The rock hewn churches of Lalibela are THE MUST SEE in Ethiopia. Dive in to history … even more special on Christmas

Safety note: I was in Ethiopia in 2019. There is currently a travel warning from the Federal Foreign Office. Please check before you book a trip.

​​​That's exactly what I wanted to see! That's exactly where I wanted to stand!

That's exactly what I had in mind, when I wanted to go to Ethiopia: the Saint George church in Lalibela!

What a miracle: a church hewn from a sandstone plain, not only carved into a mountain face, but dug out of the rock itself in 3D. What a beauty! Unbelievable aesthetics, an incredible knowledge of wall pressure, statics and architecture – was it really built by angels? Standing here, I am almost ready to believe that it was!

All right, I should stop raving about the 11 churches (probably) built during the reign of King Gebre Mesqel Lalibela 900 years ago. But it’s hard … legend says that all of them were built within 30 years and that was only possible with the help of the angels.

Ethiopia was one of the earliest nations to adopt Christianity in the first half of the fourth century, and its historical roots date to the time of the Apostles.

​Click on the first picture to view the gallery:

Of course at that time, every good Christian was expected to visit Jerusalem at least once in their lifetime – unfortunately, many never returned from their perilous journey. But the clever king had an idea: if we can't go to Jerusalem, Jerusalem must come to us. So all the churches have a reference to places in the holy land – even the river is called Jordan.

The sight of the churches is more than enough reason to visit this city, but every year in the night of the 6th to 7th of January, the place gets even more spectacular as hundreds of thousands of pilgrims from all over Ethiopia come here to celebrate Christmas, which was (quite handily) also the birthday of King Lalibela.

A visit at this time will catapult the visitor visually into a time long past, as the believers walk around the churches praying, singing, dancing or simply sleeping. All clad in the typical white scarves or - if they are members of the church - in colourful robes.

My advice is to definitely book a local guide to show you around.

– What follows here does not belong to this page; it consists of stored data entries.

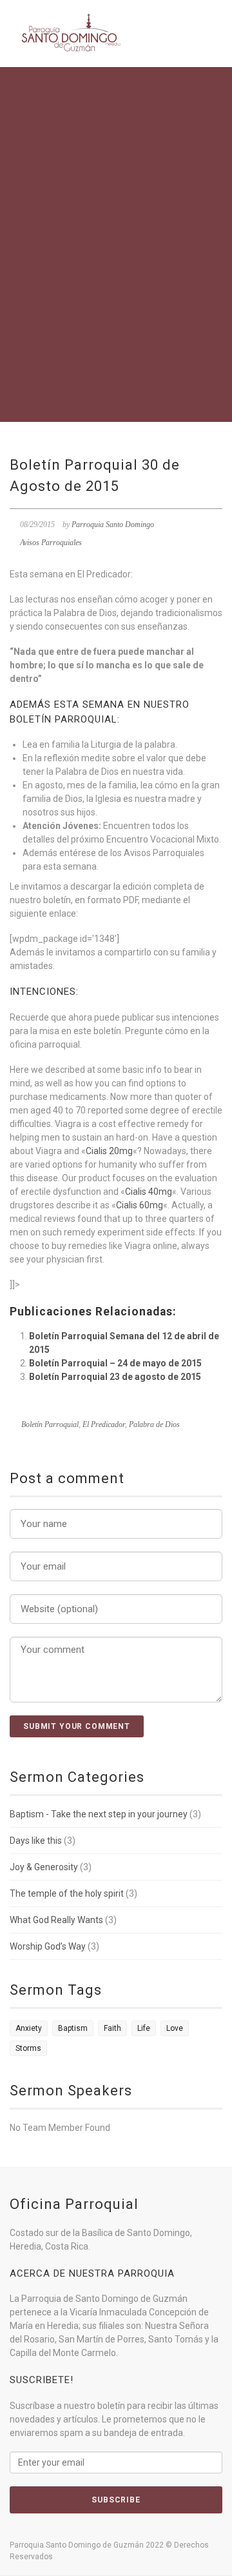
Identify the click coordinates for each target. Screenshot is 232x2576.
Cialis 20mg (109, 1151)
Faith (112, 2028)
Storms (28, 2048)
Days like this (36, 1840)
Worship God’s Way (48, 1946)
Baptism (73, 2028)
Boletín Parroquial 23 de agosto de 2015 (115, 1377)
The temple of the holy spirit (67, 1893)
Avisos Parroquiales (51, 542)
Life (143, 2028)
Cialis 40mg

There is so much history, and you will appreciate the place if somebody tells you the most interesting facts while you can focus on the beauty of the place. Our guide Hailu did an absolutely fantastic job pushing us through the cramped stone passages, arranging priests for me to take pictures of, leading us safely through hundreds of thousands people and always keeping a smile on his face!

You can watch a short Video here:

I didn't really film - I was too occupied to take pictures of all the beautiful things going on around me, but as I had the drone with me, and as I sometimes pressed the record button on my camera as well, I had a few (very shaky, sorry) clips, that I edited into a short clip. I hope you enjoy watching it …

How to get there:

Ethiopian Airlines flies daily (at least from Frankfurt) directly to Addis Abeba. If you book with them, you get a discount on the inland flights, which you will probably need, as the roads are very bumpy and dusty …


We arranged everything through Lalibela Eco Trekking. Molla Kassaw - the owner - organized our whole trip and everything worked perfectly. We didn't have a single guide, but always different local guides, who showed us their town/hike. That way we got to know a lot of different people, who knew their local attractions best.


We didn't spend much time in the hotel, but we like the Cliff Edge Hotel, which is – as the name suggests – perched on a cliff edge. Our room faced westwards and the balcony was a great spot to admire the countryside in the setting sun.


Another great place is the Ben Abeba Restaurant, which is probably the most funky eating place in Ethiopia. It looks like a spaceship which has landed on the edge of the cliff. The views to the land below are marvelous and even the occasional power cut can't spoil the Shepherd’s Pie – the owner is Scottish …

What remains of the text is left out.